In a triangle ABC, a straight line parallel to BC intersects AB and AC at point D and E respectively. If the area of ADE is one-fifth of the area of ABC and $BC=10$ cm, then DE equals

• A. $2\sqrt{5}$
• B. $2$ cm
• C. $4$ cm
• D. $4\sqrt{5}$

Answer 1

Answer: (A)

It is given that area of $△ADE=\frac{1}{5}\times$ area of $△ABC$

Let the height of the $△ABC$ be $h$ and height of the $△ADC$ be $x$ as shown in the diagram.

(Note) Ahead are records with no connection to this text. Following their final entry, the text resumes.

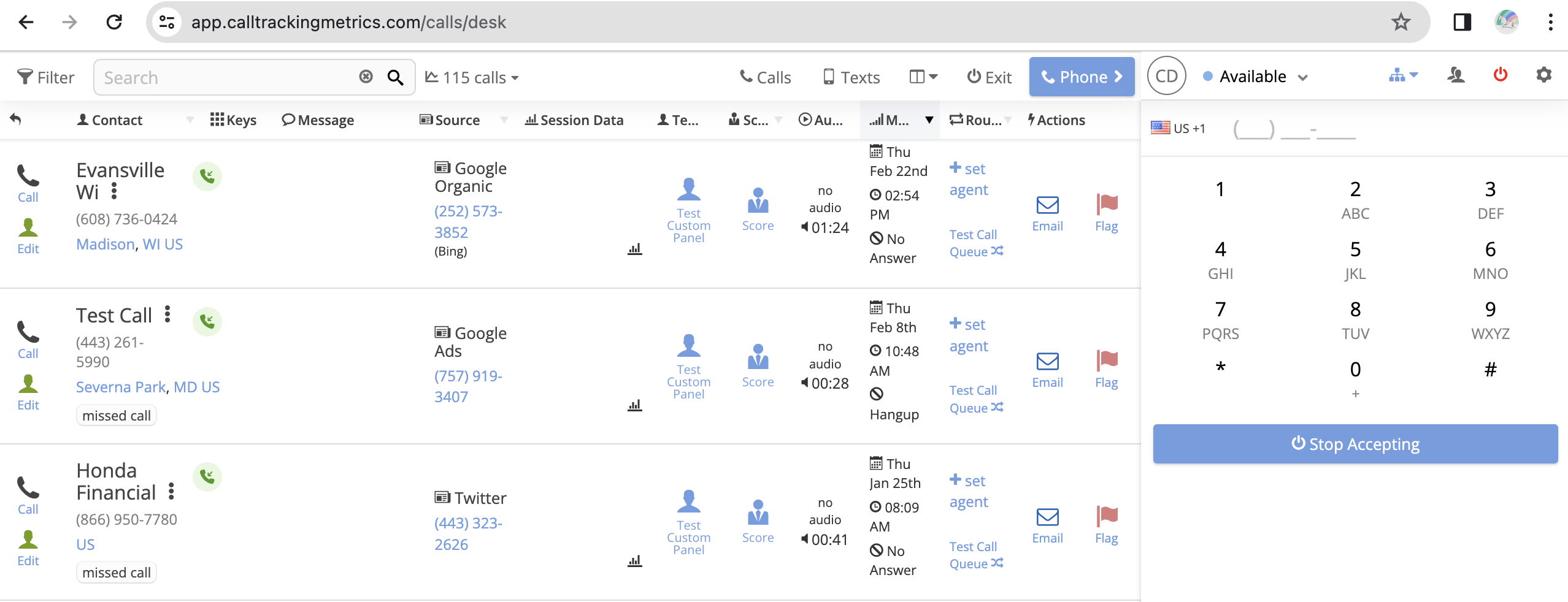The width and height of the screenshot is (1568, 602).
Task: Expand the Available status dropdown
Action: (x=1255, y=77)
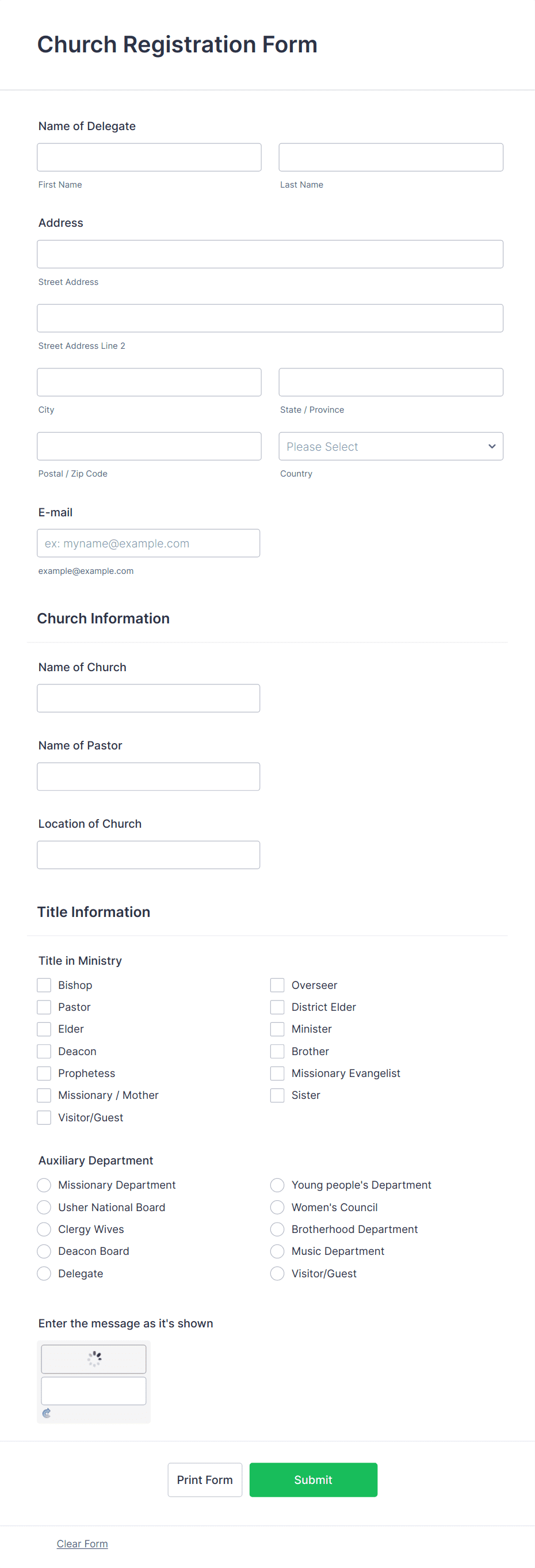Select the Women's Council radio button
The image size is (535, 1568).
click(277, 1207)
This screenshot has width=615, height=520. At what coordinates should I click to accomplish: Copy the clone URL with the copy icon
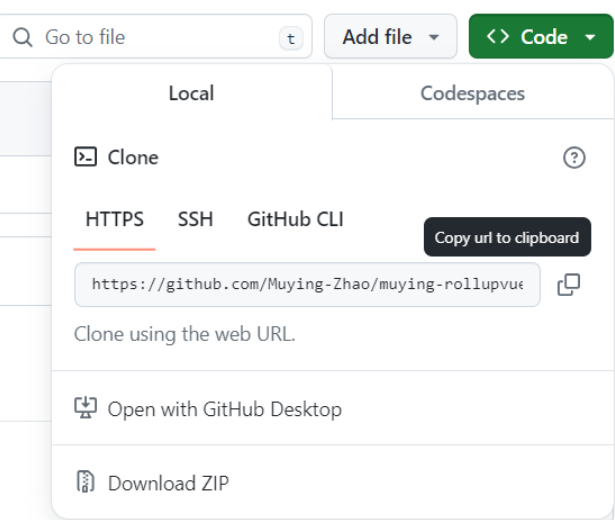(568, 284)
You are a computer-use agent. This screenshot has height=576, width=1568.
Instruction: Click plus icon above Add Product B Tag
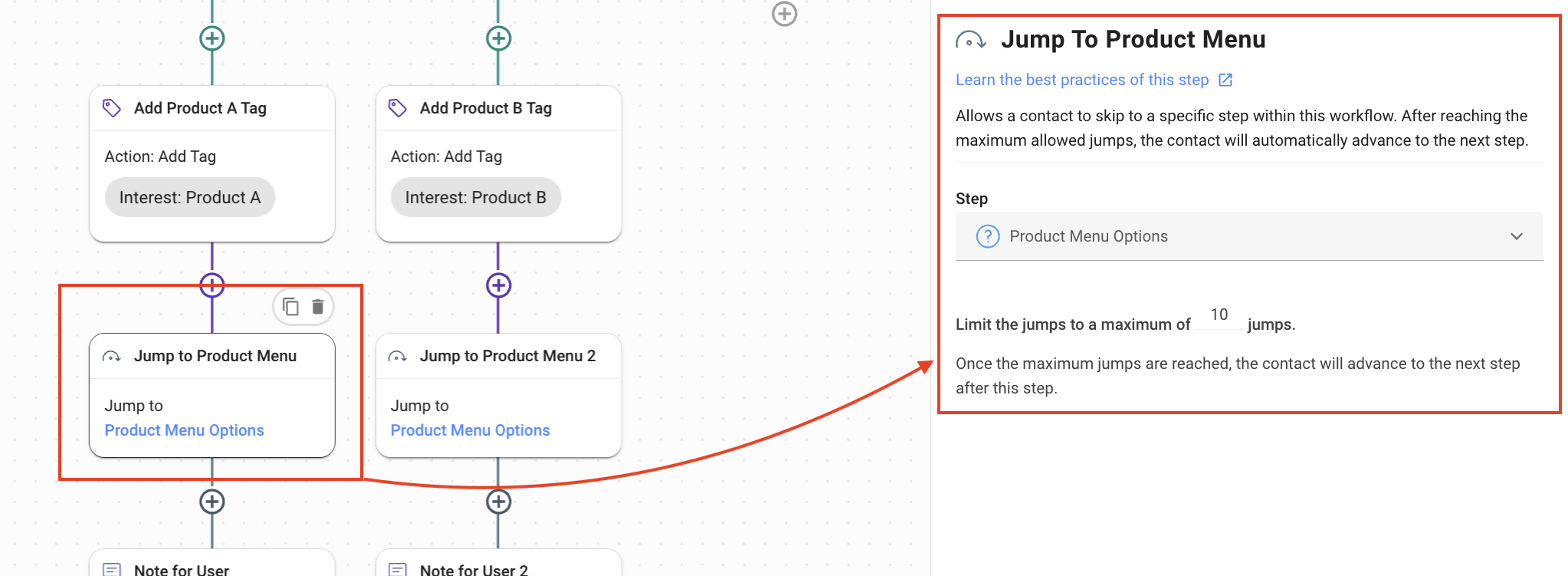click(499, 38)
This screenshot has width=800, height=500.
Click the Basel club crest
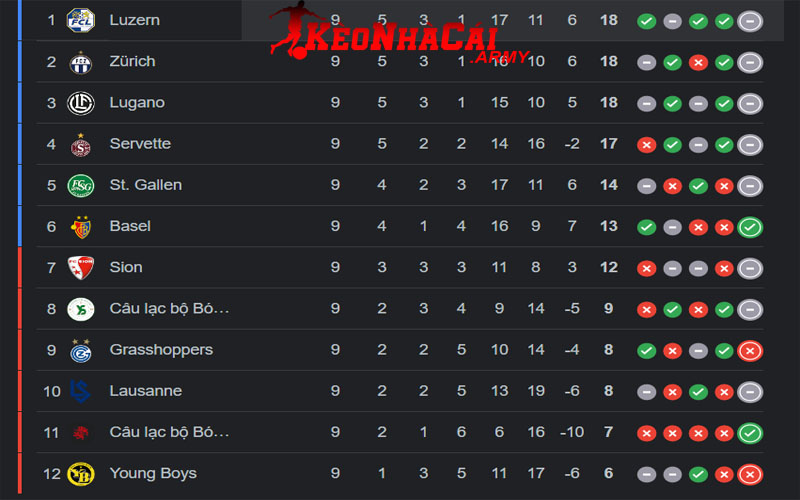pos(80,227)
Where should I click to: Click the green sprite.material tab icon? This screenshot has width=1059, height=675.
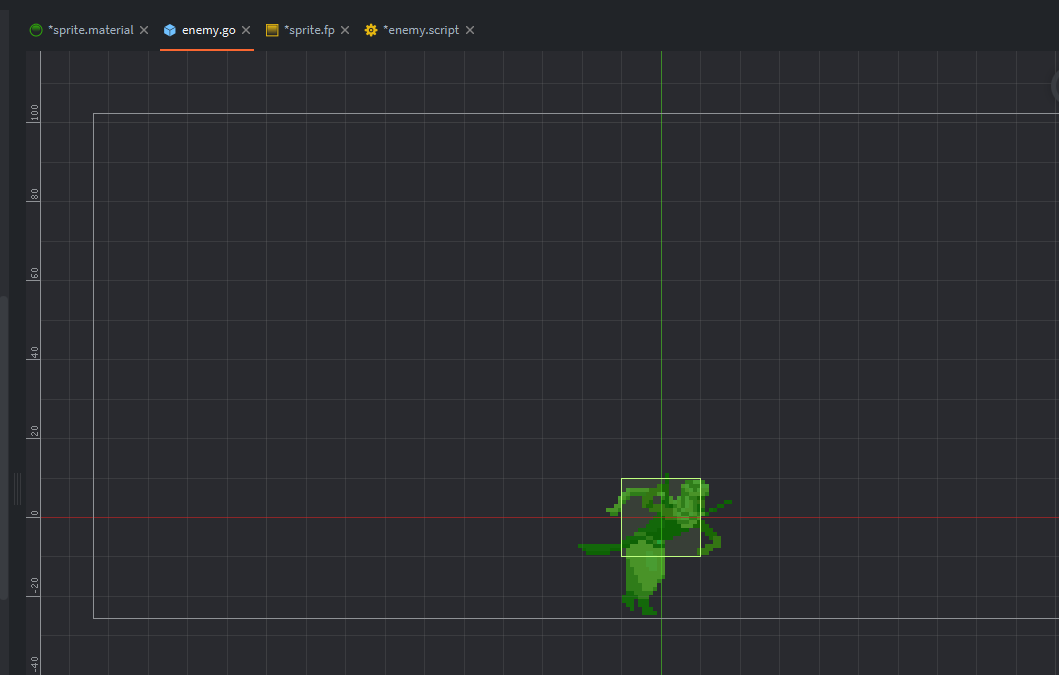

Therefore, we have:

$\frac{1}{2}\times x\times DE=\frac{1}{5}\times \frac{1}{2}\times h\times 10\Rightarrow \frac{1}{2}xDE=\frac{10}{10}h\Rightarrow \frac{1}{2}xDE=h\Rightarrow \frac{x}{h}=\frac{2}{DE}$

Area of trapezium $DECB=$Area of $△ABC-$Area of$△ADE$. Thus,

$\frac{h-x}{2}(10+DE)=\frac{4}{5}\times \frac{1}{2}\times h\times 10$

$\Rightarrow (1-\frac{x}{h})(10+DE)=8$

$\Rightarrow (1-\frac{2}{DE})(10+DE)=8$

$\Rightarrow 10+DE-\frac{20}{DE}-2=8$

$\Rightarrow DE-\frac{20}{DE}+8=8$

$\Rightarrow DE-\frac{20}{DE}=8-8$

$\Rightarrow DE-\frac{20}{DE}=0\Rightarrow \frac{{DE}^2-20}{DE}=0$

$\Rightarrow {DE}^2-20=0\Rightarrow {DE}^2=20\Rightarrow DE=\sqrt{20}\Rightarrow DE=\sqrt{2\times 2\times 5}\Rightarrow DE=2\sqrt{5}$

Hence, $DE=2\sqrt{5}$.